Quand les pompiers apprennent à prendre soin de leur santé
DÉTRESSE. Habitués de veiller à la santé des autres, les pompiers apprenent de plus en plus à prendre soin également de la leur. À Magog, un nouveau programme en lien avec le trouble de stress post-traumatique a notamment été mis en place en 2023.
Si ce nouveau service d’aide couvre plusieurs aspects liés aux impacts qui peuvent découler d’une intervention, il s’agit avant tout d’une façon de prévenir des complications par rapport à la santé mentale.
Comme l’explique le directeur du Service de sécurité incendie de Magog, Sylvain Arteau, les pompiers ont longtemps été laissés à eux-mêmes, à une époque pas si lointaine où les blessures étaient plutôt tabous et même considérées comme un signe de faiblesse.
Toutefois, un changement dans les mentalités amène de plus en plus les intervenants à s’ouvrir et partager leurs sentiments. « Encore aujourd’hui, le métier de pompier est vu presque comme quelque chose de « glamour ». Je pense notamment à des émissions comme Occupation double où il y a des participants musclés et tatoués qui font ce métier.
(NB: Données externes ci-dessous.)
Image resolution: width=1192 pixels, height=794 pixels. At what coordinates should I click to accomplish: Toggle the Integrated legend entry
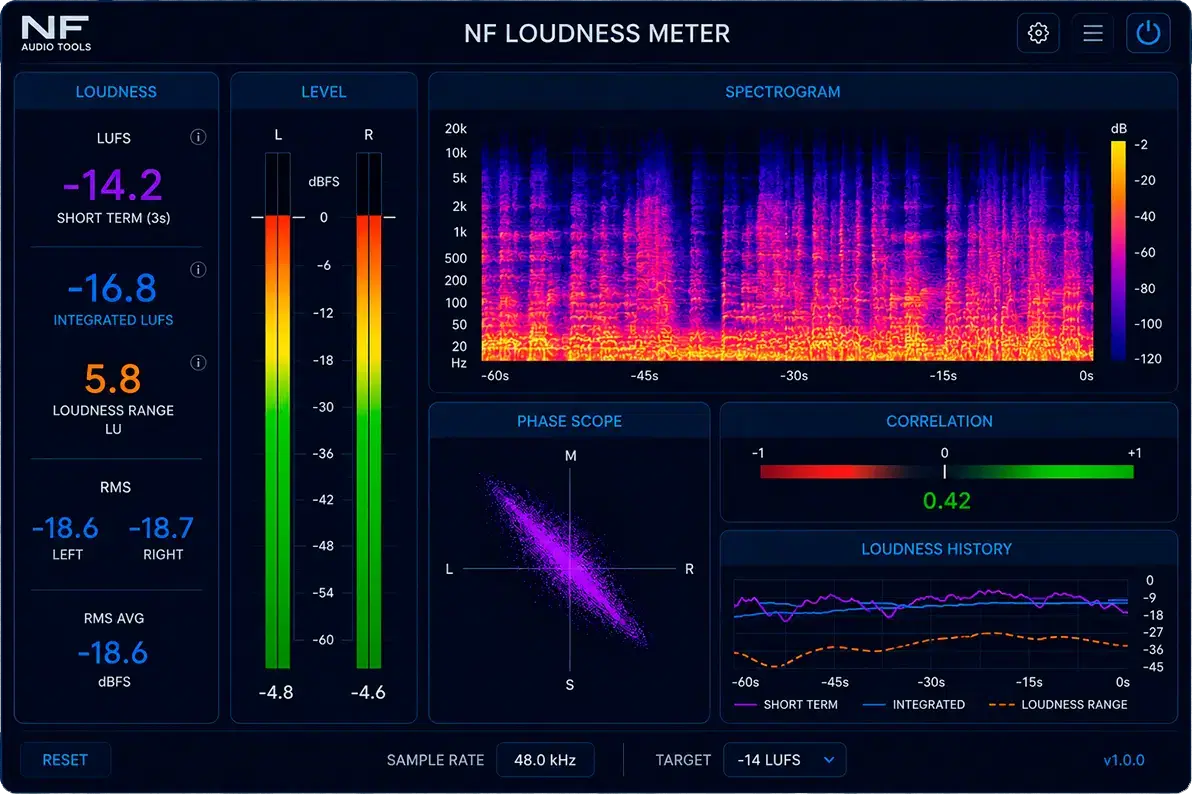pos(914,704)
Mais il y a une autre réalité qui se cache derrière cette image, celle des blessures psychologiques. Dans mon cas, j’en ai vu des atrocités dans ma carrière et je ne suis pas toujours bien là-dedans. Mais l’avantage que je peux avoir sur d’autres, c’est que j’ai une grande gueule et j’en parle au lieu de le garder pour moi », partage M. Arteau.
Des scènes qui laissent des traces
C’est dans son objectif de permettre aux pompiers d’évacuer leur stress, découlant d’une intervention, que ce programme a vu le jour après plusieurs mois de travail. Il s’agit d’un accompagnement avec une firme spécialisée qui se déplace, au besoin, à la caserne pour accompagner les intervenants. « Ce que les gens ne réalisent pas, c’est qu’un pompier peut être dans un profond sommeil à 3 h du matin et en 90 secondes, il doit être prêt à sauver une vie. C’est perturbant pour un cerveau. Et en plus, dans une ville comme Magog, tout le monde se connaît ou presque. Je pense, par exemple, au jeune qui a fait un arrêt cardiaque à La Ruche l’an dernier. Les gars qui devaient réanimer cet ado, ils le connaissaient personnellement, tout comme sa famille. Imaginez toutes les pensées qui t’envahissent à ce moment-là. »
En plus de cette proximité, le directeur Arteau rappelle que certaines scènes sont très difficiles à voir et à encaisser. Il y a des cas extrêmes, comme le déraillement à Lac-Mégantic ou encore des accidents mortels, qui plongent les services d’urgence dans des films d’horreur qui les marquent à vie. « Oui, les pompiers sont formés pour faire face à des situations difficiles. Mais quand tu tombes sur un accident de voiture où les deux parents en avant sont morts, et que tu as deux bébés dans des sièges en arrière qui sont en vie, c’est impossible que ça ne te fasse rien. Même chose lorsque tu es sur un feu et que tu vois un collègue tomber au combat. Sur le coup, tu as juste le goût de brailler ton chum et le prendre dans tes bras. Mais le feu, lui, il continue et il faut que tu l’éteignes, malgré toute la douleur qui t’habite. »
Le cancer, le nouvel ennemi des pompiers
Outre tout le volet psychologique, le directeur Arteau rappelle que les pompiers sont plus exposés à des risques de cancer causés par l’exposition à la fumée. Selon Santé Canada, les sapeurs ont un risque de diagnostic de cancer qui est 9% plus élevé comparativement au grand public. Et cette statistique passe à 14% pour des décès causés par un cancer.
Une réalité qui est de moins en moins tabou et, pour laquelle, de nouvelles mesures et méthodes de travail sont implantées au sein des brigades incendie de la province. « Quand je regarde autour de moi, c’est fou le nombre d’anciens collègues qui ont un cancer. On est un des métiers où il y en a le plus. Malheureusement, au Québec, plusieurs formes de maladie ne sont pas reconnues par la CNESST. On est en retard comparativement à ce qui se fait ailleurs au Canada. C’est la preuve qu’il y a encore beaucoup de travail à faire pour protéger nos pompiers », conclut Sylvain Arteau.